The spacecraft was launched on a Volna launch vehicle (a converted SS-N-18 intercontinental ballistic missile (ICBM)) from the Russian Delta III submarine , submerged in the Barents Sea. The spacecraft's initial circular orbit would have been at an altitude of about 800 km, where it would have unfurled the sails. The sails would then have gradually raised the spacecraft to a higher Earth orbit. "Cosmos 1 might boost its orbit 50 to 100 km over the expected 30-day life of the mission", said Louis Friedman of The Planetary Society.

The mission was expected to end within a month of launch, as the mylar of the blades would degrade in sunlight.
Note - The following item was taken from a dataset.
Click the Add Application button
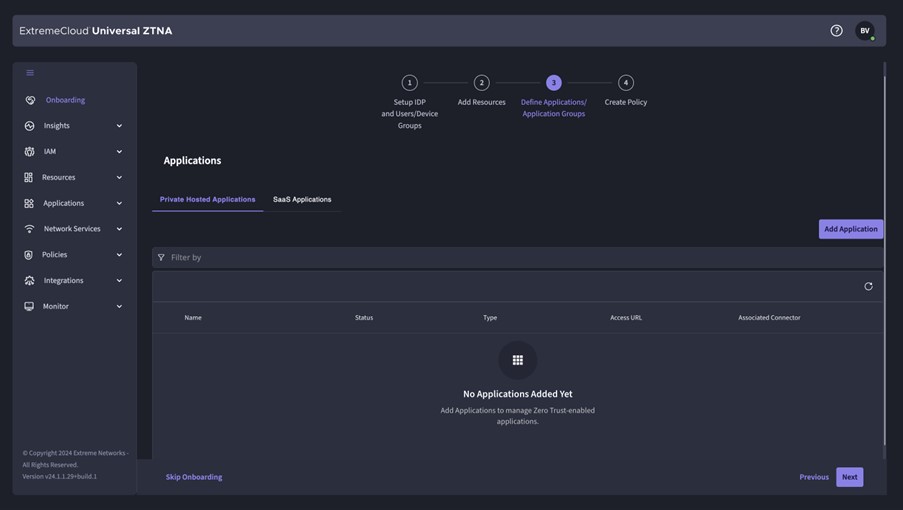 850,229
=== Possible beam propulsion ===
The solar-sail craft could also have been used to measure the effect of artificial microwaves aimed at it from a radar installation. A 70 m dish at the Goldstone facility of NASA Deep Space Network would have been used to irradiate the sail with a 450 kW beam. This experiment in beam-powered propulsion would only have been attempted after the prime mission objective of controlled solar-sail flight was achieved.

=== Tracking ===
The craft would have been visible to the naked eye from most of the Earth's surface: the planned orbit had an inclination of 80°, so it would have been visible from latitudes of up to approximately 80° north and south.
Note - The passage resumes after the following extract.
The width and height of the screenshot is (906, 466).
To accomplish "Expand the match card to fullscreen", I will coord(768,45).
A network of tracking stations around the world, including the Tarusa station, 121 km south of Moscow, and the Space Sciences Laboratory at the University of California, Berkeley, tried to maintain contact with the solar sail during the mission. Mission control was based primarily at the Russian company NPO Lavochkin in Moscow; a center that the Planetary Society calls Mission Operations Moscow (MOM).

== Physics ==

The craft would have been gradually accelerating during each orbit as a result of the radiation pressure of photons colliding with the sails. As photons reflected from the surface of the sails, they would transfer momentum to them. As there would be no air resistance to oppose the velocity of the spacecraft, acceleration would be proportional to the number of photons colliding with it per unit time. Sunlight amounts to a tiny 5×10^-4 m/s2 acceleration in the vicinity of the Earth. Over one day, the spacecraft's speed would reach 45 m/s; in 100 days its speed would be 4500 m/s, in 2.74 years 45000 m/s.
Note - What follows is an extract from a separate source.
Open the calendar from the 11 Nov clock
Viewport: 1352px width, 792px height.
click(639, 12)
At that speed, a craft would reach Pluto, a very distant dwarf planet in the Solar System, in less than 5 years, although in practice the acceleration of a sail drops dramatically as the spacecraft gets farther from the Sun. However, in the vicinity of Earth, a solar sail's acceleration is larger than that of some other propulsion techniques; for example, the ion thruster-propelled SMART-1 spacecraft has a maximum acceleration of 2×10^-4 m/s2, which allowed SMART-1 to achieve lunar orbit in November 2004 after launch in September 2003.

== Other aspects ==
Besides the main spacecraft, launched in June 2005, the Cosmos 1 project has funded two other craft:
- A suborbital test was attempted in 2001 with only two sail blades. The spacecraft failed to separate from the rocket.
- A second orbital spacecraft (LightSail-1) was launched in May 2015.

One of Cosmos 1 solar-sail blades was displayed at the Rockefeller Center office complex in New York City in 2003.